Diabetes has reached epidemic proportions worldwide and is a leading cause of heart disease, stroke, blindness, kidney failure and limb amputation. Several studies have shown that lifestyle changes and appropriate pharmacologic therapy can significantly reduce the development of type 2 diabetes in people at risk of the disease. This includes people with IGT or impaired fasting glucose (IFG), whose glucose levels are close to the thresholds required to diagnose type 2 diabetes.
“We need to do whatever we can to curb this epidemic,” said Dr. Zinman. “The most effective way to prevent the complications of diabetes is to prevent diabetes in the first place.”
In an editorial accompanying the study in The Lancet, Drs.

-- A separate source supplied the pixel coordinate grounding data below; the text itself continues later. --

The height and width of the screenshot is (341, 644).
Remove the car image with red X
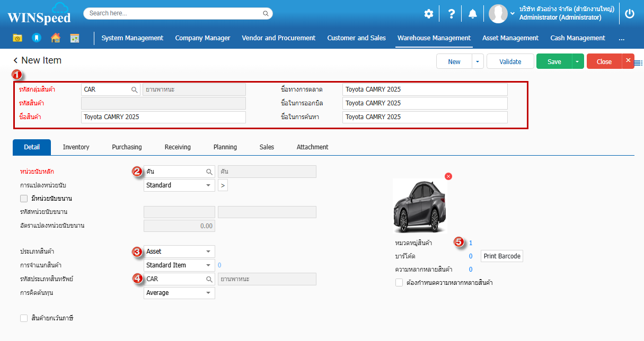point(448,176)
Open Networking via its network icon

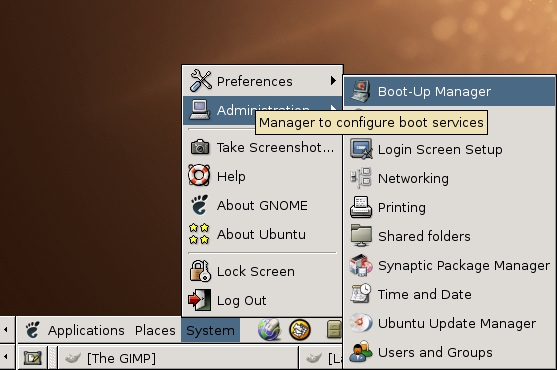click(x=361, y=178)
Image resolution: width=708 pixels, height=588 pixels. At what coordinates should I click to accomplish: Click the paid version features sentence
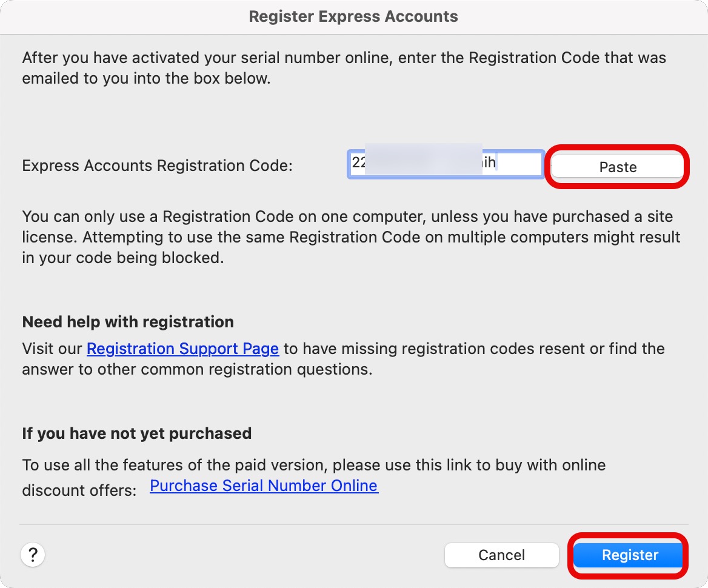point(313,465)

Thomas Buchanan and Anny Xiang noted that the low-dose combination therapy did not appear to affect the progression of beta-cell disease in this particular study, indicating that additional interventions that promote the health of these insulin-producing cells are likely to yield further improvements in outcomes.

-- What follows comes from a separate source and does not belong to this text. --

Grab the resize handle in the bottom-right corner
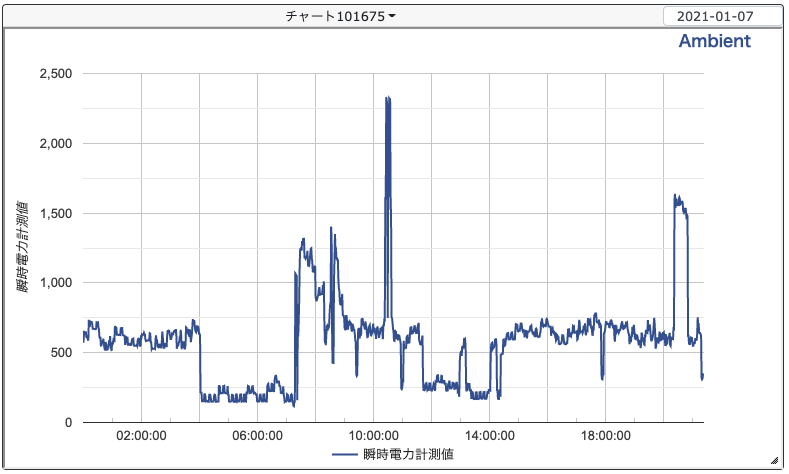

In related studies, Dr. Zinman, Director of the Leadership Sinai Centre for Diabetes, is working with Mount Sinai Hospital colleagues Dr. Ravi Retnakaran (Clinician-Scientist) and Dr. Anthony Hanley (Staff Scientist, with primary appointment to the Department of Nutritional Sciences) to better understand beta-cell failure in individuals at high risk for diabetes. These studies will help define appropriate interventions to halt the progressive deterioration of pancreatic beta-cell insulin secretion seen in type 2 diabetes, and will result in improved metabolic control.